Organizing the World's Information

As a librarian, I have spent my life learning how information is organized and how we can best access and use it (my last school library's mission statement was to ensure that students and staff are effective users of ideas and information), so I am naturally drawn to learning everything I can about Google, the company, and its people. Who wouldn't be interested in a company that has bicycles and exercise balls in its hallways, sofas and dogs in its offices, and bins of M & Ms and gummi bears in its snack rooms?

Google was founded only a decade ago and it has long been an essential part of our lives. Here is the Google mission statement: To organize the world's information and make it universally accessible and available, a job that Google CEO Eric Schmidt estimated (in 2005) would take around 300 years. 

One of the ideas that makes the company great is its 70/20/10 philosophy: It spends 70% of its resources on its core business, the search; 20% on related areas, such as Google News and Google Earth; and 10% on employee initiated projects that may be related to nothing else that Google currently works on. Imagine what your job would be like if your boss asked you to devote 10% of your work day exploring subjects of interest to you! The results for the employee? Personal freedom, intellectual stimulation, and loyalty to the company. The results for Google? Innovations that become important in the long run. 

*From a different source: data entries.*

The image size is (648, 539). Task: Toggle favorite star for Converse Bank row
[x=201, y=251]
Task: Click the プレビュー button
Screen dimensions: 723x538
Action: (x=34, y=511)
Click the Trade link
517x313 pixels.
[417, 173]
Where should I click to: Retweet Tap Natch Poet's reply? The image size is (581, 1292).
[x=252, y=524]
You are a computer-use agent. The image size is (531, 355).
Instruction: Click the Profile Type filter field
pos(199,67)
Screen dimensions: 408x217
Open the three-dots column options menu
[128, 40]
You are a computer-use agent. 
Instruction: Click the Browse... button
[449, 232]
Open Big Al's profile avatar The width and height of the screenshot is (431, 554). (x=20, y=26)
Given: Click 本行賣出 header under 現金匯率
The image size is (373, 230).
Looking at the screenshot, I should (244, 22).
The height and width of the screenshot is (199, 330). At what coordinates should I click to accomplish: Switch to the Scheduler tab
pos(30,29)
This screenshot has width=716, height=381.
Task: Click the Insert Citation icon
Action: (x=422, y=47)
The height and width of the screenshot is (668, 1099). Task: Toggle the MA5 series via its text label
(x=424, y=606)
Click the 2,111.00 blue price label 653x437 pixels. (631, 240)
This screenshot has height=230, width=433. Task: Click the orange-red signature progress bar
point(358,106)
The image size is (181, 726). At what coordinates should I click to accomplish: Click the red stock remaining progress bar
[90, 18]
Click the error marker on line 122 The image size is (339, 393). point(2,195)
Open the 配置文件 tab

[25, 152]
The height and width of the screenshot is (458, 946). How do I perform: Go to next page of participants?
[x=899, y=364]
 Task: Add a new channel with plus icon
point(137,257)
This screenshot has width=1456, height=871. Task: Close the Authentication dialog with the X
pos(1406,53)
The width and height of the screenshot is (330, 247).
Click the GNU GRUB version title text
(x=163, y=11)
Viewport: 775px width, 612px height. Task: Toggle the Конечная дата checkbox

Here is the Google Factory Tour webcast--an exploration of the company, its people, and its ideas and philosophy. The video is several hours long, but I am working my way through it and am finding every minute fascinating. It took place way back in 2005, even before the release of Google Earth, but it is still a window into one of the world's most innovative and successful companies.

1 comment:

the7msn said...

You can take the librarian out of the library, but you can't take the library out of the librarian? Your posts are always so informative... Thanks!